Ataxia telangiectasia mutated (ATM) has multiple functions in homologous recombination (HR) and nonhomologous end joining (NHEJ), which lead to conflicting data regarding its DNA double-strand break-repair (DSBR) functions in previous studies. To explore the effect of clinically relevant ATM mutations, we characterized DSBR between mutated EGFP genes and ATM kinase signaling in 9 lymphoblastoid cell lines (LCLs) derived from patients with ataxia telangiectasia (AT) with defined vs. 3 control LCLs without ATM mutations. Our study revealed that the DSBR phenotype in AT cells is not uniform but appears to depend on the mutation, causing up to 32-fold increased or up to 3-fold decreased activities in particular pathways. Comparison with a further 10 LCLs mutated in downstream factors (BRCA1, BRCA2, Nibrin, Rad50, and Chk2) showed that the most diametrically opposed DSBR patterns in AT cells phenocopied NBN/RAD50 or BRCA1 mutations. Notably, reexpressing wild-type ATM reversed these defects by 2.3- to 3.5-fold.

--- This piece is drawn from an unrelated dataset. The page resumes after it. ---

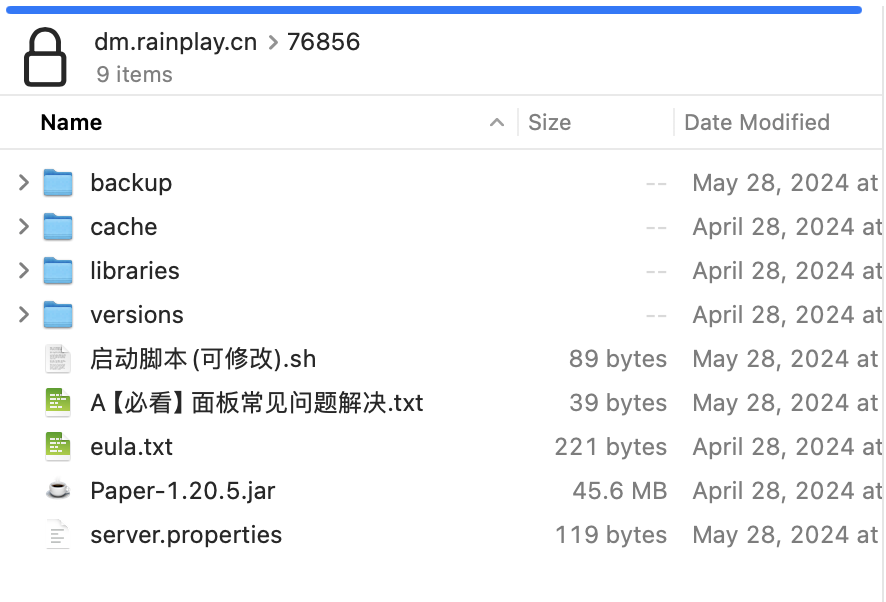Click the lock icon in the header

(x=45, y=57)
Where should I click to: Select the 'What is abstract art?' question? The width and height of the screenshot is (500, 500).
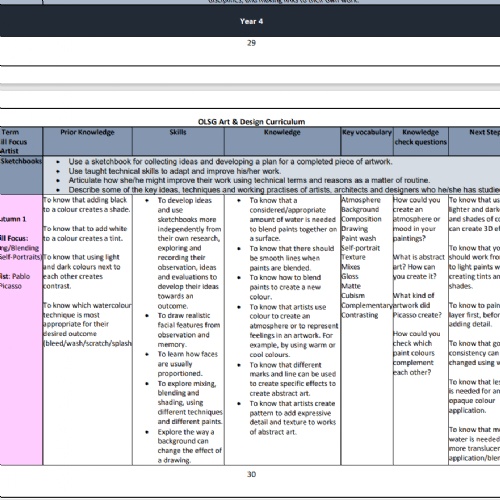point(419,267)
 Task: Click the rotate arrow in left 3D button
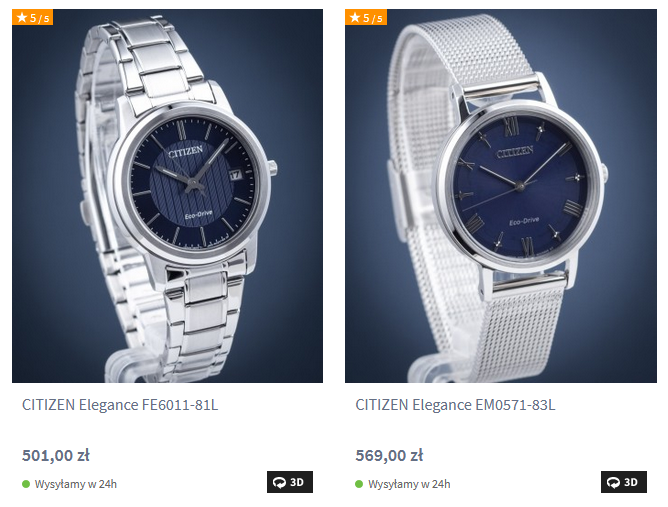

Our data suggest that ATM stimulates repair proteins such as Nibrin, which execute HR, single-strand annealing (SSA), and NHEJ. Concomitantly, ATM minimizes error-prone repair (SSA and NHEJ) through activation of surveillance factors such as BRCA1. Since the outcome of the individual defect can be diametrically opposed, distinguishing repair patterns in patients with ATM mutations may also be relevant regarding therapeutic responses.